Direct Proof of the Reversible Dissolution/Deposition of Mn(2+)/Mn(4+) for Mild‐Acid Zn‐MnO(2) Batteries with Porous Carbon Interlayers

Mild‐acid Zn‐MnO(2) batteries have been considered a promising alternative to Li‐ion batteries for large scale energy storage systems because of their high safety. There have been remarkable improvements in the electrochemical performance of Zn‐MnO(2) batteries, although the reaction mechanism of the MnO(2) cathode is not fully understood and still remains controversial. Herein, the reversible dissolution/deposition (Mn(2+)/Mn(4+)) mechanism of the MnO(2) cathode through a 2e(−) reaction is directly evidenced using solution‐based analyses, including electron spin resonance spectroscopy and the designed electrochemical experiments. Solid MnO(2) (Mn(4+)) is reduced into Mn(2+) (aq) dissolved in the electrolyte during discharge. Mn(2+) ions are then deposited on the cathode surface in the form of the mixture of the poorly crystalline Zn‐containing MnO(2) compounds through two‐step reactions during charge.

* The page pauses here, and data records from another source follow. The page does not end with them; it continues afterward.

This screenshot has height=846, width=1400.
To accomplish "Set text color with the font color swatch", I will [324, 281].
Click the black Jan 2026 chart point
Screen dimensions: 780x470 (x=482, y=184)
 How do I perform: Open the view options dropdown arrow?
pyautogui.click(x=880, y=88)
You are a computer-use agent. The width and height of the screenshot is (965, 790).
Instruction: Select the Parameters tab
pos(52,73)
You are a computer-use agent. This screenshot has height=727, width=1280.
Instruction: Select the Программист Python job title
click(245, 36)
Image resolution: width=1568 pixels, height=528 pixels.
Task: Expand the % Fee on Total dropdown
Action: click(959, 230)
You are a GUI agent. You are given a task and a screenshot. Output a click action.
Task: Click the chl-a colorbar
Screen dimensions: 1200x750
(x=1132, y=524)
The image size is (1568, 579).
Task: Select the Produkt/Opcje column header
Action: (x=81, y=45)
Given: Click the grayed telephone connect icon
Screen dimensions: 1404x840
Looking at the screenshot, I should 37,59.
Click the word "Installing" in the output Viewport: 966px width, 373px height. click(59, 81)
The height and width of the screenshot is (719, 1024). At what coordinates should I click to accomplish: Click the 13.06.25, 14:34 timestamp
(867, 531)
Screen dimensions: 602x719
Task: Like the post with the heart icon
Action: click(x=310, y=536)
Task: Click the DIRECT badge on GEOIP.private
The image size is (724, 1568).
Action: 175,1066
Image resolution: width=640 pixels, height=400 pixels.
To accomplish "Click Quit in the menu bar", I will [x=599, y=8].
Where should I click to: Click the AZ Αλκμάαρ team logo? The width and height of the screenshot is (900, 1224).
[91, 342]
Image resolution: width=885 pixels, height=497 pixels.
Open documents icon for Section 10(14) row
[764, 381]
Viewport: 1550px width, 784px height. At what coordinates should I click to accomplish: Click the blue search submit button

Moreover, the failure mechanism of mild‐acid Zn‐MnO(2) batteries is elucidated in terms of the loss of electrochemically active Mn(2+). In this regard, a porous carbon interlayer is introduced to entrap the dissolved Mn(2+) ions. The carbon interlayer suppresses the loss of Mn(2+) during cycling, resulting in the excellent electrochemical performance of pouch‐type Zn‐MnO(2) cells, such as negligible capacity fading over 100 cycles. These findings provide fundamental insights into strategies to improve the electrochemical performance of aqueous Zn‐MnO(2) batteries.